Кабинет Януса. Ян – самый симпатичный и порядочный Паук на свете, и я его нежно люблю, но в последнее время наши отношения немного испортились, поэтому мне тревожно. Стучусь граблей и приоткрываю застекленную дверь.
– Можно войти?
– А, это ты, – Паук поворачивается на стуле-вертушке. Лошадинолицый, серо-рыжий и лопоухий, с удивительной улыбкой, которую он редко демонстрирует. Из-за нее его и прозвали Янусом. Когда он улыбается, то делается совсем другим.
– Входи. Не стой в дверях.
Я вхожу. Кабинет не такой белый, как остальной Могильник. Если постараться, можно даже представить, что находишься в каком-то другом месте. На стенах – рисунки Леопарда в тонких деревянных рамках. Кабинет Януса – единственное место в Доме, где можно в цивилизованном оформлении увидеть то, что рисовал Леопард. Сохранившееся на стенах ближе, понятнее и веселее, но стена есть стена, на ней трудно сохранить что-либо таким, каким оно когда-то рисовалось. А если вдруг затеют ремонт с перекрашиванием всего и вся, рисунки исчезнут навсегда. Останутся только эти. И те, что спрятаны у меня. Здесь – сплошные паутины и деревья, на самом большом листе – белый, длинноногий паук с легко узнаваемым янусовским лицом. Понуро висящий в центре надорванной паутины. Не всякий повесил бы у себя такой портрет. Ян повесил. И этот, и остальные, хотя от них так и пахнет ненавистью Леопарда к Могильнику.
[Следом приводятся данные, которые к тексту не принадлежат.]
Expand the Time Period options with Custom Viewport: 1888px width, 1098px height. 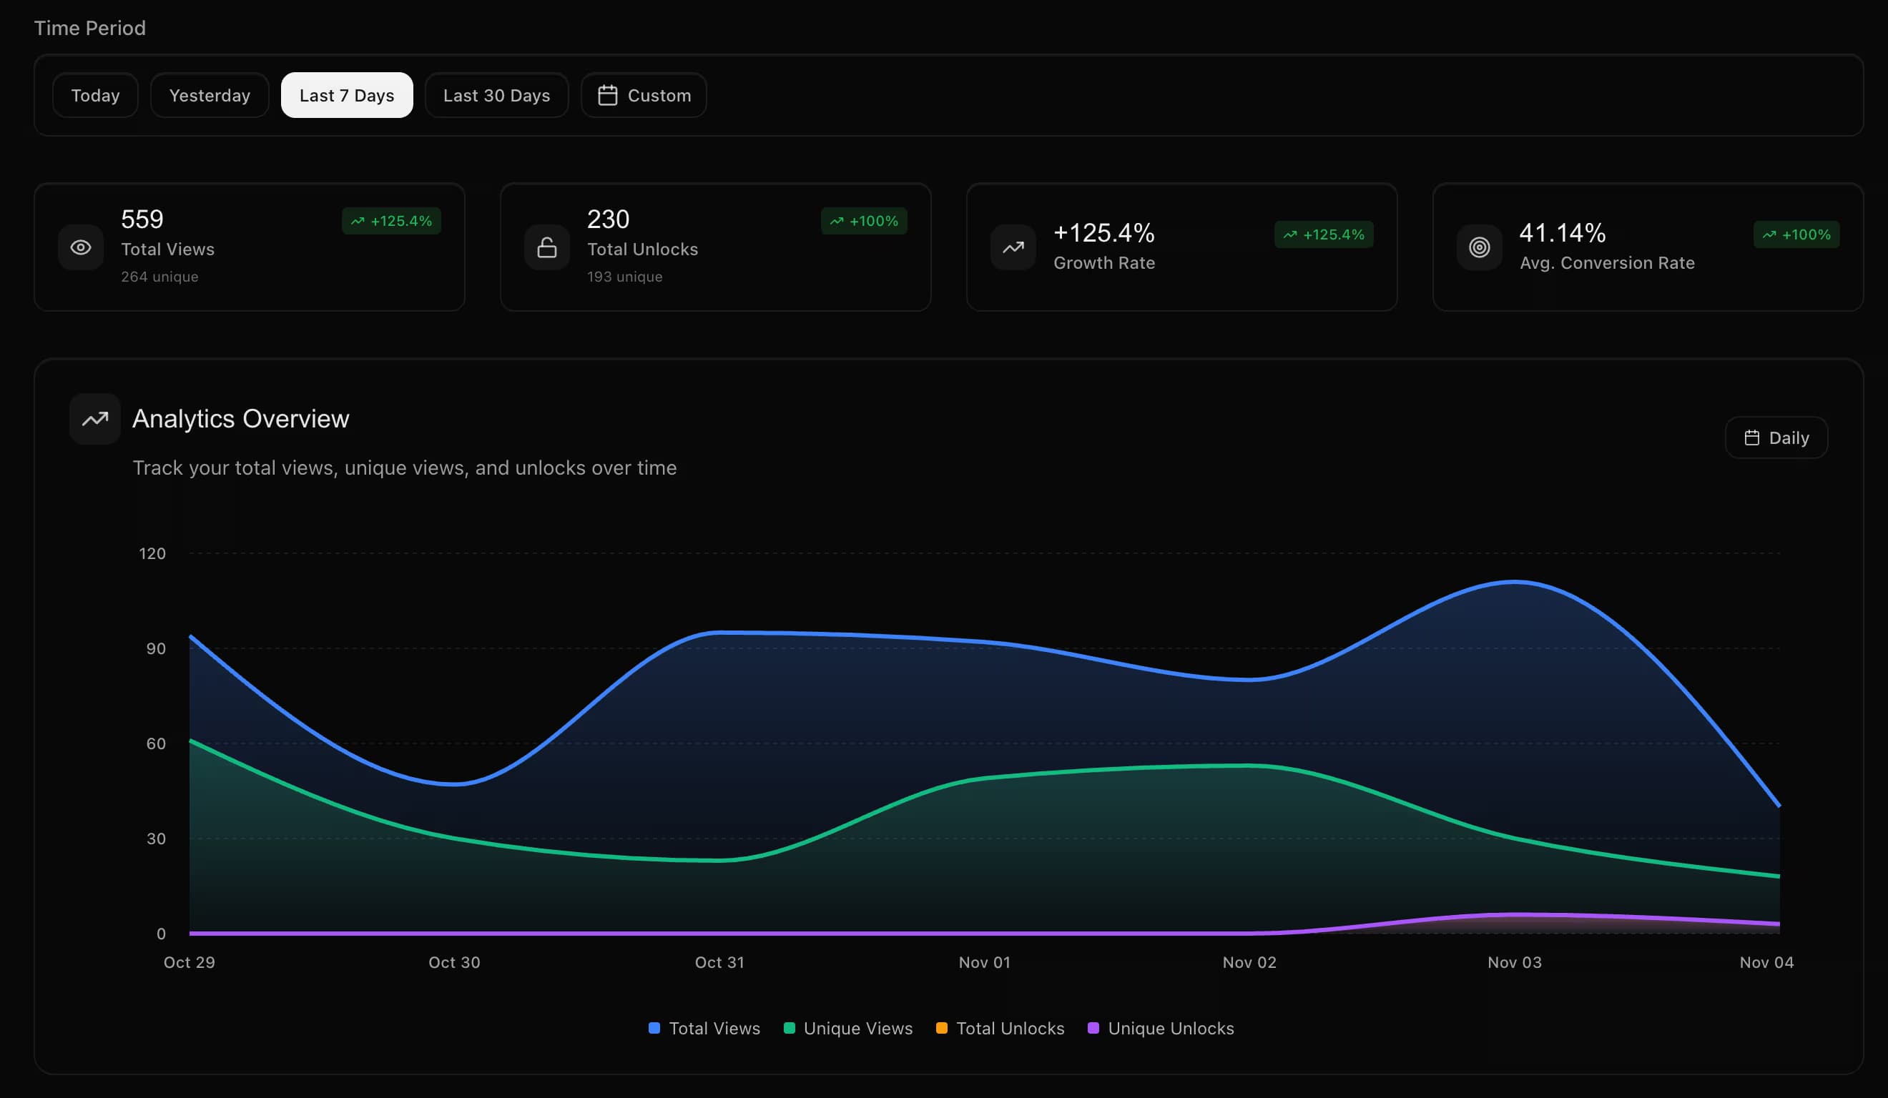[643, 95]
Подхожу к белому столу, покрытому стеклом.
– Можно мне повидаться с Лордом?
Янус молчит. Видно, что пускать не настроен. Но он никогда не скажет просто – убирайся. Это не в его духе.
– С кем ты поцапался? Подойди, я на тебя посмотрю, – Ян выдвигает ящик стола и начинает в нем копаться. – Подойди, я сказал. Тебе это нравится?
– Что именно?
– Драться. Бить кому-то морду ногами.
Он подцепляет что-то и выволакивает на стол. Бело-бирюзовые пакетики липучки.
– Этот грязный пластырь, который свешивается тебе в глаз, надо сменить.
Ян встает, сажает меня на стул-вертушку и отколупывает со лба клок пластыря. Я вижу, что он действительно грязноват. Это не смертельно, но Янусу надо угодить, и я сижу тихо, пока он делает все, что считает нужным.
– Видишь ли, – бормочет он, мучая мои раны. – Ему надо побыть одному. Иногда человеку это необходимо. Ты ведь понимаешь?
Я понимаю. Это действительно так. Но пусть объясняет это Македонскому, Слепому и всем остальным.
– Я понимаю, – говорю я.
– Вот и хорошо. Возвращайся в группу и скажи ребятам, чтобы никто больше не приходил. Может, позже, не сейчас. Это распоряжение директора.
Я вздрагиваю:
– Почему? Кажется, он обычно не вмешивается в ваши дела?
Взгляд Януса прочно приковывается к заоконному пейзажу.
– Иногда вмешивается. В исключительных случаях.
Мне становится плохо. Это приговор. Смотрю на Януса, и он вдруг отъезжает от меня вместе со столом, со всей комнатой, уменьшаясь и расплываясь. Стены скользят мимо, унося его все дальше, а картины, наоборот, увеличиваются, надвигаясь, и паутины на них раскидываются от пола до потолка жуткими искореженными ромбами. Закрываю глаза, но так еще страшнее, потому что слышны голоса. Еле слышный шепот тех, кто запутался в паутине и не вышел отсюда. Леопард. Тень. Это страшное место. Самое страшное в Доме. Как бы его ни мыли и ни надраивали, от него несет мертвечиной. Меня встряхивает так, что лязгают зубы. Передо мной лицо Януса, паутина исчезла.